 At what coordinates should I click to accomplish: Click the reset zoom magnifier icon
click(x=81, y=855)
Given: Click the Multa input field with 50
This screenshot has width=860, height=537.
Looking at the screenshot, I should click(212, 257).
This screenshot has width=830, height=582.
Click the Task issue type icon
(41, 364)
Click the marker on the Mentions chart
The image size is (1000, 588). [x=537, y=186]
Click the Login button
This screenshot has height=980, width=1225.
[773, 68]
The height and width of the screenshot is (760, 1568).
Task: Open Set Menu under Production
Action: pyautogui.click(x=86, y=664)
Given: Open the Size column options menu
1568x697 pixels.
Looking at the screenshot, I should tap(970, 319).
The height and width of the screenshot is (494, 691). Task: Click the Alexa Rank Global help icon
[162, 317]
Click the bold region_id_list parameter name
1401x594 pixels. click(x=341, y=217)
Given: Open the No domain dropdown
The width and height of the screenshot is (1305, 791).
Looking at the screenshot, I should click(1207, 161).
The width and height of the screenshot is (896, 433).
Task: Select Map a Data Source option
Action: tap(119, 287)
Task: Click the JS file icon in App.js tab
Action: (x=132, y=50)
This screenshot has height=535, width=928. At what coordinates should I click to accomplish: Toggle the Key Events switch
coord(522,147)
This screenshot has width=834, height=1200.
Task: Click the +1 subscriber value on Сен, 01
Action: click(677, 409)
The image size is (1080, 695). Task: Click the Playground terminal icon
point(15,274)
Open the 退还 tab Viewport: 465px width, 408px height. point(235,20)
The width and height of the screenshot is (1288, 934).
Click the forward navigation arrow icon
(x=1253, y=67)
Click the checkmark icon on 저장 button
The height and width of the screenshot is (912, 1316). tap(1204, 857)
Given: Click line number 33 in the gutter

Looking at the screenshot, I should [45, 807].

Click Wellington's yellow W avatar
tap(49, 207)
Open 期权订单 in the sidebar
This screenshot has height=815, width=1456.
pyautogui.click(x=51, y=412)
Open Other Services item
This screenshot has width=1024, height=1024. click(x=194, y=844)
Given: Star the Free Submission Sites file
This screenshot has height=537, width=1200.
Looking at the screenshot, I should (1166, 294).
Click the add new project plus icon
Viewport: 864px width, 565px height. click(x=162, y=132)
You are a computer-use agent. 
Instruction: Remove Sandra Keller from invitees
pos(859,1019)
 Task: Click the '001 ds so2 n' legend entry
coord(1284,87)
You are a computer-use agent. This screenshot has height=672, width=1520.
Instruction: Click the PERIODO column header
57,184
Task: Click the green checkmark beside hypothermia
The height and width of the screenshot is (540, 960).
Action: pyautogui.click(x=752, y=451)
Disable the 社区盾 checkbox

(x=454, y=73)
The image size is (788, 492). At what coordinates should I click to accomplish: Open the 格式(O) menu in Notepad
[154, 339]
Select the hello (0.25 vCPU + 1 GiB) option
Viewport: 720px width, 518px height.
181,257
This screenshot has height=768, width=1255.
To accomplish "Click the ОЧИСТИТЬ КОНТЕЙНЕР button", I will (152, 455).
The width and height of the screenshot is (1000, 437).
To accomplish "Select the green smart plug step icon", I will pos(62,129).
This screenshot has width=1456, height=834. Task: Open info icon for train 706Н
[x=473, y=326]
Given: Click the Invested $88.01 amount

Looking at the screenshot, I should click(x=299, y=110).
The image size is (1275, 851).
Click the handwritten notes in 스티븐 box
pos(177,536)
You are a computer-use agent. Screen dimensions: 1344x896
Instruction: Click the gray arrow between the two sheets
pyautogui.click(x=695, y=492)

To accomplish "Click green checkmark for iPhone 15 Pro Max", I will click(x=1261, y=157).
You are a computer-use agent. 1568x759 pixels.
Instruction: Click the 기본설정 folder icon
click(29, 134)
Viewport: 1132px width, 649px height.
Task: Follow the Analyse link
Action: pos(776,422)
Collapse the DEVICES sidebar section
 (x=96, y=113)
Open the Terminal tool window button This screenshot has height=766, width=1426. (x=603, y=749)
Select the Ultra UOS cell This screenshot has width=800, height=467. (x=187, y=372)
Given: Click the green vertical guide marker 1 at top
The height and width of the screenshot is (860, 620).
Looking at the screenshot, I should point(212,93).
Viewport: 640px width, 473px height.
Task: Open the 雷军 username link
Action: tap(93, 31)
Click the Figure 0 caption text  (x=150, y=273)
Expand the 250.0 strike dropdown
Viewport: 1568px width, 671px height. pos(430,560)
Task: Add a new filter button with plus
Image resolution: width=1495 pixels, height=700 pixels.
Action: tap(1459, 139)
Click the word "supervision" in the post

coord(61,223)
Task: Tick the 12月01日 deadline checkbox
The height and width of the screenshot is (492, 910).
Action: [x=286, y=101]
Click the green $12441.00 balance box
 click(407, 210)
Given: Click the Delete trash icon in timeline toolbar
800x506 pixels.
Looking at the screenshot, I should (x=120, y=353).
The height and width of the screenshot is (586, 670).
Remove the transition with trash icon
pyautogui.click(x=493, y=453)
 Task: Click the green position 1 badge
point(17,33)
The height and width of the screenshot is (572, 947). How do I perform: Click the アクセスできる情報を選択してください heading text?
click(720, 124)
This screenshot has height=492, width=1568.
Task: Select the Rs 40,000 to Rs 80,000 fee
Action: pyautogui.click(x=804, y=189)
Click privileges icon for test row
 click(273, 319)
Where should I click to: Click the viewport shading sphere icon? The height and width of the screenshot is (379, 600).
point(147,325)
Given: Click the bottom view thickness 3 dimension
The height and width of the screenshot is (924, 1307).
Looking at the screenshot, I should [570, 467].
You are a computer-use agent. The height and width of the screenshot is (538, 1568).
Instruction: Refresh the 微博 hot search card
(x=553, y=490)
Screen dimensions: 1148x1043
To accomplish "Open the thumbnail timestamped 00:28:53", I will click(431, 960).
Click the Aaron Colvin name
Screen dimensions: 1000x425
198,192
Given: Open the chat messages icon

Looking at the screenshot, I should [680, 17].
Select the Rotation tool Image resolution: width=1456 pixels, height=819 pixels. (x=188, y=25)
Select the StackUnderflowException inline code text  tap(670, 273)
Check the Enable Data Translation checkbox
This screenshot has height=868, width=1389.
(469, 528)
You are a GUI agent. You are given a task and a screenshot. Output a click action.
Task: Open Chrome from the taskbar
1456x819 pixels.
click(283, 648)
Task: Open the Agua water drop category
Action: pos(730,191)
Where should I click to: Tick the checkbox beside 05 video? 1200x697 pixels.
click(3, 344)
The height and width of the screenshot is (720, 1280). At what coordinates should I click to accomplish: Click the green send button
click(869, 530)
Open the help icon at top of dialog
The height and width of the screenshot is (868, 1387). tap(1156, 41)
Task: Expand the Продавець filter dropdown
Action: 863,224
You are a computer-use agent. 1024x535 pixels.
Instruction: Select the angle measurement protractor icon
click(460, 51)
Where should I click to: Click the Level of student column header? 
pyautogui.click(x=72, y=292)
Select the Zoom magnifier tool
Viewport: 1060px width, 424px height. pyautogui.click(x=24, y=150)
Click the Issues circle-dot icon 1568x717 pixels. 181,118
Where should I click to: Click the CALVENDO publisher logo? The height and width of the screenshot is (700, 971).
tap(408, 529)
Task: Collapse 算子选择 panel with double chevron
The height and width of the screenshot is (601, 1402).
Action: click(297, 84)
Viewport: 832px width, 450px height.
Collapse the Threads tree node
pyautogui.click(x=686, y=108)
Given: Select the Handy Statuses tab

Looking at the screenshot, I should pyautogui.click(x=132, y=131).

--*--

Copy out everything from the start of the records down to and including the line that contains "1401x594 pixels. click(x=341, y=217)", character for character.

 At what coordinates should I click to accomplish: Click the reset zoom magnifier icon
click(x=81, y=855)
Given: Click the Multa input field with 50
This screenshot has width=860, height=537.
Looking at the screenshot, I should click(212, 257).
This screenshot has width=830, height=582.
Click the Task issue type icon
(41, 364)
Click the marker on the Mentions chart
The image size is (1000, 588). [x=537, y=186]
Click the Login button
This screenshot has height=980, width=1225.
[773, 68]
The height and width of the screenshot is (760, 1568).
Task: Open Set Menu under Production
Action: pyautogui.click(x=86, y=664)
Given: Open the Size column options menu
1568x697 pixels.
Looking at the screenshot, I should tap(970, 319).
The height and width of the screenshot is (494, 691). Task: Click the Alexa Rank Global help icon
[162, 317]
Click the bold region_id_list parameter name
1401x594 pixels. click(x=341, y=217)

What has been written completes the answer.